Я думала, он успокоится, как только мы останемся вдвоем. Но он слишком, слишком озабочен своим спокойствием!
Моя мать говаривала: «Мужчиной управляют, подчиняясь ему». Боюсь, что и эта житейская мудрость теперь не поможет: подлость не поддается прогнозированию…
Как он раздражает меня многословием, вычурными фразами, пустыми, призрачными идеями! Да был ли он хоть раз за эти недели по‑настоящему потрясен тем, что произошло? Вот Луийя действительно страдала, тут уж никто не усомнится.
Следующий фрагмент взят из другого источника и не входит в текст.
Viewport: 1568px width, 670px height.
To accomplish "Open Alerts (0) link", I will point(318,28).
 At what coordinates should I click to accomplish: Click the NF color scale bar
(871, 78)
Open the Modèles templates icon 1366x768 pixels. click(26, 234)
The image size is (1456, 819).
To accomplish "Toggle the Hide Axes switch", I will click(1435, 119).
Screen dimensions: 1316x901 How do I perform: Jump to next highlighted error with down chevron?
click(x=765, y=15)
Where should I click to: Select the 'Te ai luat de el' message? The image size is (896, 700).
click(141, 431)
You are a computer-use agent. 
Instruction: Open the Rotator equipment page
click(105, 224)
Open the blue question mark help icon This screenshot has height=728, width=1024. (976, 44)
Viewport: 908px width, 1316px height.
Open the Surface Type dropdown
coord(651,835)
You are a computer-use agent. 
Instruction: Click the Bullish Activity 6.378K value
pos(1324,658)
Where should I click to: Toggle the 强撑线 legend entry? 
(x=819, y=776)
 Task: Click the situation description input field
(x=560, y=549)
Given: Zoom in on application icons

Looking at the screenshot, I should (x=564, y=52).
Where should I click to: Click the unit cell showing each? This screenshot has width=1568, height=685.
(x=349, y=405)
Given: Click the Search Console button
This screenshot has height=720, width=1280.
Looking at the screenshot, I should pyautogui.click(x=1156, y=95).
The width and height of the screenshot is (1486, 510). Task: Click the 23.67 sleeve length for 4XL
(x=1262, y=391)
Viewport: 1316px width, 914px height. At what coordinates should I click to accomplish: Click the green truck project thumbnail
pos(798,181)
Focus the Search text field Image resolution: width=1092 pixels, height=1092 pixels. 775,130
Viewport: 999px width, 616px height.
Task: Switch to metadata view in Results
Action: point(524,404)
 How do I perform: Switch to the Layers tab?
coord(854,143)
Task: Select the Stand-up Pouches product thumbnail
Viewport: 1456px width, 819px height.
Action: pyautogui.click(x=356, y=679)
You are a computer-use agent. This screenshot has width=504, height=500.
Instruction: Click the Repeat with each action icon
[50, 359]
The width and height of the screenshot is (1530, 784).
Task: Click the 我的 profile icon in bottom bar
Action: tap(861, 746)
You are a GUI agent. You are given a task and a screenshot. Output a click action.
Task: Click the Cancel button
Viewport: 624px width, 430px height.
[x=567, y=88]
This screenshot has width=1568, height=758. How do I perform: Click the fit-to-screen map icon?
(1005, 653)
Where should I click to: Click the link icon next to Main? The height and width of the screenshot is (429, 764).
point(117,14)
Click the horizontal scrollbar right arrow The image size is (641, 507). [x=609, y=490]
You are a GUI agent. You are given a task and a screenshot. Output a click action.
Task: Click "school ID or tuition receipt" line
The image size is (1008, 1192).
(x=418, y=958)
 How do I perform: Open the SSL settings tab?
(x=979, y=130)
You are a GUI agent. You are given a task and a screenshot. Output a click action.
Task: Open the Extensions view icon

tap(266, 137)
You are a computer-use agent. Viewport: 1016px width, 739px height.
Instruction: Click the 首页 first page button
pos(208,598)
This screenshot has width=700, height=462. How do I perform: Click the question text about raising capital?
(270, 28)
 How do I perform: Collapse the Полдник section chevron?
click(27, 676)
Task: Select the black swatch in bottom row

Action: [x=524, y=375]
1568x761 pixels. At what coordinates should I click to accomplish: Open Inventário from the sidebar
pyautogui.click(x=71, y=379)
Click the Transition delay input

Я из другого теста, я — понятное дело — и не могу ничего жалеть. Я с детства упивалась комиксами, в которых смаковались ужасы, убийства и разрушения. Я постоянно рисковала — это у меня в крови. Но он‑то, он, моралист, проповедник совершенства! Неужели все наши пророки были такими же болтунами?..
Фромм способен на покаяние. Но покается он лишь для того, чтобы с чистой совестью совершить новую подлость. И уж если говорить о том, кто погубил мир, его погубили святоши, выбиравшие между трудом и бездельем, колебавшиеся между правдой и ложью, между добром и злом. Мы все таковы: не принимали ни одну сторону, осуждая обе, но не потому, что жаждали истины, а потому что тряслись за свою душонку, не хотели набивать мозолей. Своей вездесущей болтовней мы возбуждали пустые надежды у тех, в ком еще тлела совесть, а безответственная сволочь вдохновлялась нашим примером. Я солгу, если скажу, что совершенно отличаюсь от Фромма…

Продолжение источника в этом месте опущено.